— «Комсомольская правда», — ответила я и решила все-таки пободаться за добытое фото. — Может быть, можно оставить снимки? Понимаете, дело такое резонансное. Мне бы хотелось, чтобы все-таки…
— Я все понимаю, но… — резко оборвал он мою просьбу. — Вы обязаны удалить его, потому что нарушаете закон.
— Сейчас удалить? — уже без надежды спросила я.
— Да, удалите, пожалуйста, при мне, — безапелляционно ответил пристав.
Скрепя сердце я нажала на кнопку удалить на своей мыльнице. На экране всплыла надпись: «Вы уверены?» Еще раз умоляющим взглядом я посмотрела на пристава, но тот отрицательно покачал головой. Я нажала на кнопку, и фото исчезло с экрана.
Выйдя из здания суда, я тут же позвонила редакционному фотографу, поскольку вспомнила, что он как-то уже восстанавливал удаленные снимки, которые также потребовали стереть.
— Миш, тут такое дело, — начала я. — Пришлось удалить фото, которое нужно для публикации. Его можно как-то восстановить?
— Конечно, — уверенно ответил он, и я облегченно вздохнула. — Приедешь в редакцию, отформатирую твою флешку.
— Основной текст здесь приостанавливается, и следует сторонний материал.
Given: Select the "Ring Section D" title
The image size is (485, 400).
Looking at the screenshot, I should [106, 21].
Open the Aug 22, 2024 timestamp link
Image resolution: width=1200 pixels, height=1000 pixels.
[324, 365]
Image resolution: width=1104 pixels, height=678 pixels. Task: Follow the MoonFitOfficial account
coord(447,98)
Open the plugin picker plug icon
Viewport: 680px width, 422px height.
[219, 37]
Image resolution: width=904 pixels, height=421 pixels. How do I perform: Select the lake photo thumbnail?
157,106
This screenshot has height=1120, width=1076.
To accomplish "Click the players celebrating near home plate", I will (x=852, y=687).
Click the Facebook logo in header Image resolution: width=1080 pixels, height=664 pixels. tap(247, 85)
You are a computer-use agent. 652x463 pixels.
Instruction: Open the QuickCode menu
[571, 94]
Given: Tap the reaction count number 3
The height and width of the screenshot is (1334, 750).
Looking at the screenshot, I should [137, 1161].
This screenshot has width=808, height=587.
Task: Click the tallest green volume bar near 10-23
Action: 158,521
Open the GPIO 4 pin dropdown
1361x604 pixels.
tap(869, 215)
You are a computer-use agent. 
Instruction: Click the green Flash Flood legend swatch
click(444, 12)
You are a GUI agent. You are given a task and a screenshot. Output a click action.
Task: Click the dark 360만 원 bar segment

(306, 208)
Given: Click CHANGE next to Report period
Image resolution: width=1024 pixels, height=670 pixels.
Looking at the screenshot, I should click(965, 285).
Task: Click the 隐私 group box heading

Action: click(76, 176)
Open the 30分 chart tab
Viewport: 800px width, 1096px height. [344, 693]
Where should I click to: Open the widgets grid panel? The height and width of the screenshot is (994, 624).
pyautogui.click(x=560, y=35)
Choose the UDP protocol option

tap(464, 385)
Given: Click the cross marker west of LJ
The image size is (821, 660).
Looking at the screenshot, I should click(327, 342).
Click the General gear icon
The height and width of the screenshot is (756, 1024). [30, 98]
Фото появится вновь.
Я очень обрадовалась, понимая, что материалу быть, и вернулась к залу суда, где меня ждали родственники пострадавших девочек. Больше всех ждала мама Маши.
— Ну что, как прошло заседание? — спросила я.
— Катерина, это было ужасно, — ответила Александра. — Он просто издевался над детьми и не стеснялся. Этот урод полностью отрицал вину. Выкручивался как мог. Задавал вопросы детям сам. Все это длилось до того момента, пока не запротестовал прокурор. Возвращаю диктофон, можете сами послушать.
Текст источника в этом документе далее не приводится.